At the beginning of the July 24 edition of Fast Money, CNBC aired an exclusive interview of President Obama by the network's Steve Liesman focused primarily on taxes and tax reform, particularly the president's call to prevent large corporations from capitalizing on an "inversion" to lessen their federal tax bite.
But after the interview was aired, CNBC panelists excoriated the president as "duplicitous" and "disingenuous" for pretending like he has no share in the blame for a lack of movement on tax reform during his tenure in office and for offering an inaccurate, misleading description of what exactly happens to a U.S. corporation's tax obligations after it undergoes an inversion.
"We have had broad-based tax reform on the table for several years, the president has not lifted a finger.
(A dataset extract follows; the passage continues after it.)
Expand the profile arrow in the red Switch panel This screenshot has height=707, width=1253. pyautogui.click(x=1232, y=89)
He is completely disengaged from congressional relations, on this and many other things," CNBC senior contributor Larry Kudlow reacted. "He's never lifted a finger to work on tax reform," Kudlow insisted, noting Rep. Dave Camp (R-Mich.) and former Sen. Max Baucus's (D-Mont.) work presenting a bipartisan package to kick start debate on the matter.
Later in the segment, Kudlow remembered the Simpson-Bowles proposal, "a terrific, bipartisan" plan but "nothing ever came of it" because "the White House never engaged, the president never engaged."
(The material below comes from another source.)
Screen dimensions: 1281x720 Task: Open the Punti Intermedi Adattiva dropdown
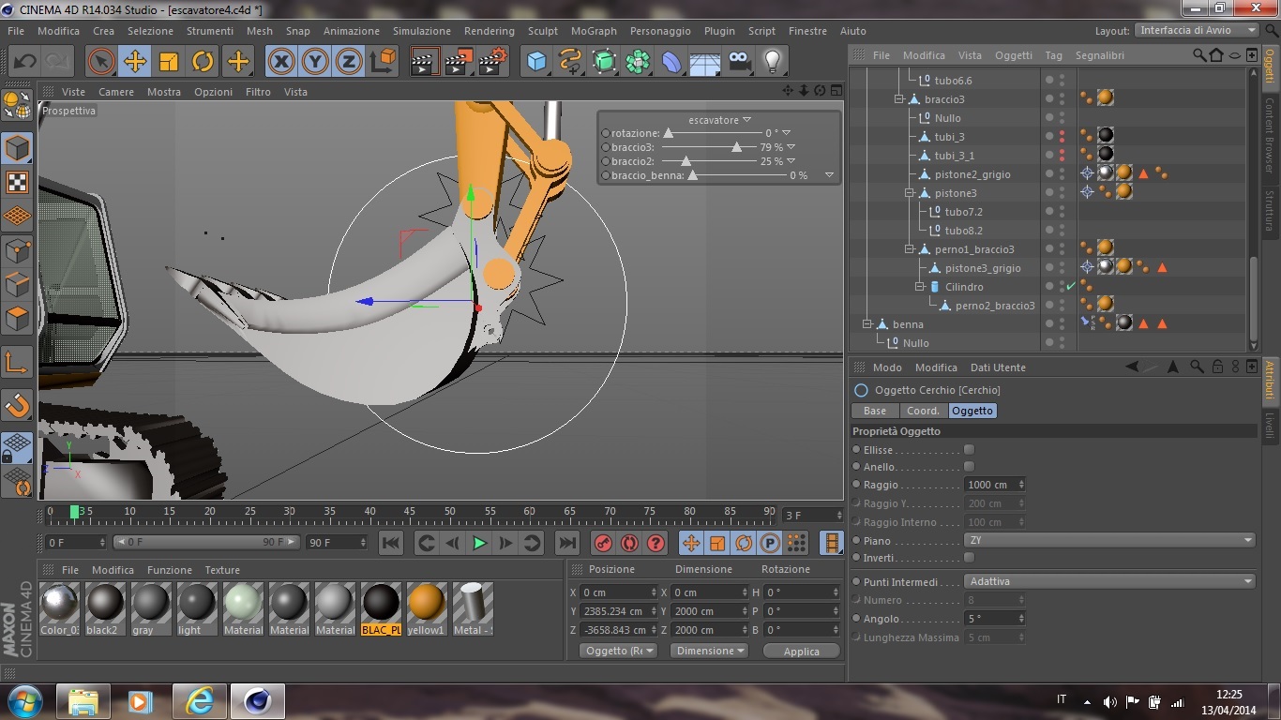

"I thought the president was a little disingenuous in describing some of it, but at the same time, I take the president at his word," about wanting to move forward on tax reform, Democrat and former Tennessee congressman Harold Ford noted.
Moments later, Ben White of Politico added his analysis:
What you do with a one-off inversion proposal is you wind up punishing these companies who are doing something that makes perfect economic sense for them. And it's just with their overseas income, not their domestic income, so the president described it in an inaccurate way.
So you know, he's basically doing something in that proposal that would be deleterious to U.S. companies where you could do it in the context of corporate tax reform that is revenue neutral, that you know brings in actually more revenue through faster growth, but he has not put any muscle behind that. So to do this one-off proposal, when you have never pushed for corporate tax reform in the past, I think Larry's absolutely right when he says it's a duplicitous move.
"There has been a lot of enthusiasm about tax reform among the Republicans, they never stop talking about it," American Enterprise Institute president Arthur Brooks noted, adding "the reason is because this is fundamental to American competitiveness."
"We have the highest marginal corporate rates in OECD countries. It's ridiculous and so the result is that Republicans have been yelling about this forever and it's a lack of presidential leadership that's actually brought this to the fore," Brooks added.
"Even today Ron Wyden is trying to put something together, okay, I'm going to give Democrats credit," Kudlow added, but noted that Harry Reid's obstruction on the Senate floor and the looming November midterms make it "easier for the Democrats... to attack the rich, to attack a couple corporations who are trying to protect their shareholders than to do the hard blocking and tackling of reform."